Wacky plot keeps the pages turning and enduring schmaltzy romantic sequences.

Sisters work together to solve a child-abandonment case.

Ellie and Julia Cates have never been close. Julia is shy and brainy; Ellie gets by on charm and looks. Their differences must be tossed aside when a traumatized young girl wanders in from the forest into their hometown in Washington. The sisters’ professional skills are put to the test. Julia is a world-renowned child psychologist who has lost her edge. She is reeling from a case that went publicly sour. Though she was cleared of all wrongdoing, Julia’s name was tarnished, forcing her to shutter her Beverly Hills practice. Ellie Barton is the local police chief in Rain Valley, who’s never faced a tougher case.

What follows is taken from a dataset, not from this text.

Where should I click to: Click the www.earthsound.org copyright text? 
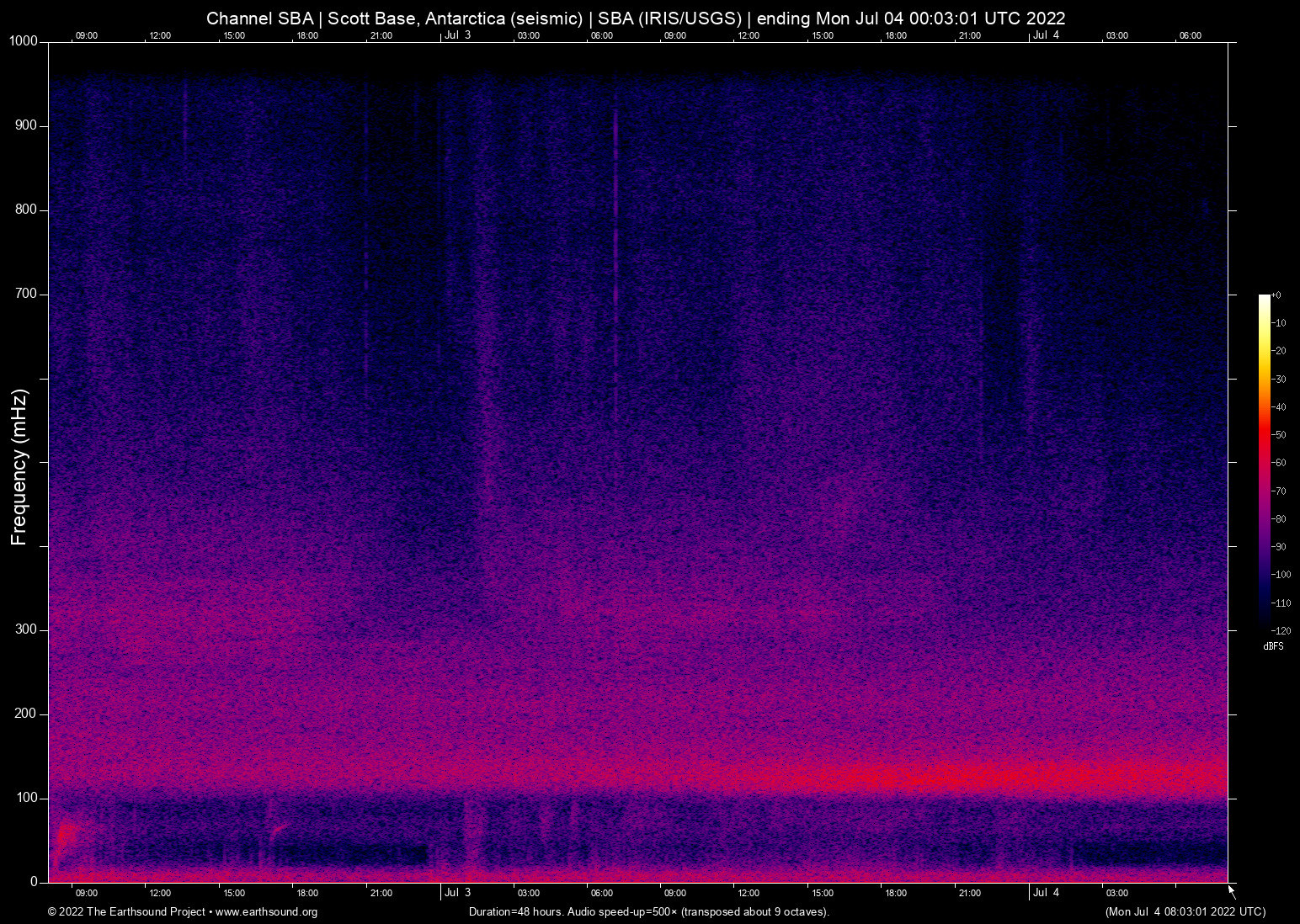[182, 912]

This is her chance to prove she is more than just a fading homecoming queen, but a scarcity of clues and a reluctant victim make locating the girl’s parents nearly impossible. Ellie places an SOS call to her sister; she needs an expert to rehabilitate this wild-child who has been living outside of civilization for years. Confronted with her professional demons, Julia once again has the opportunity to display her talents and salvage her reputation. Hannah (The Things We Do for Love, 2004, etc.) is at her best when writing from the girl’s perspective. The feral wolf-child keeps the reader interested long after the other, transparent characters have grown tiresome. Hannah’s torturously over-written romance passages are stale, but there are surprises in store as the sisters set about unearthing Alice’s past and creating a home for her.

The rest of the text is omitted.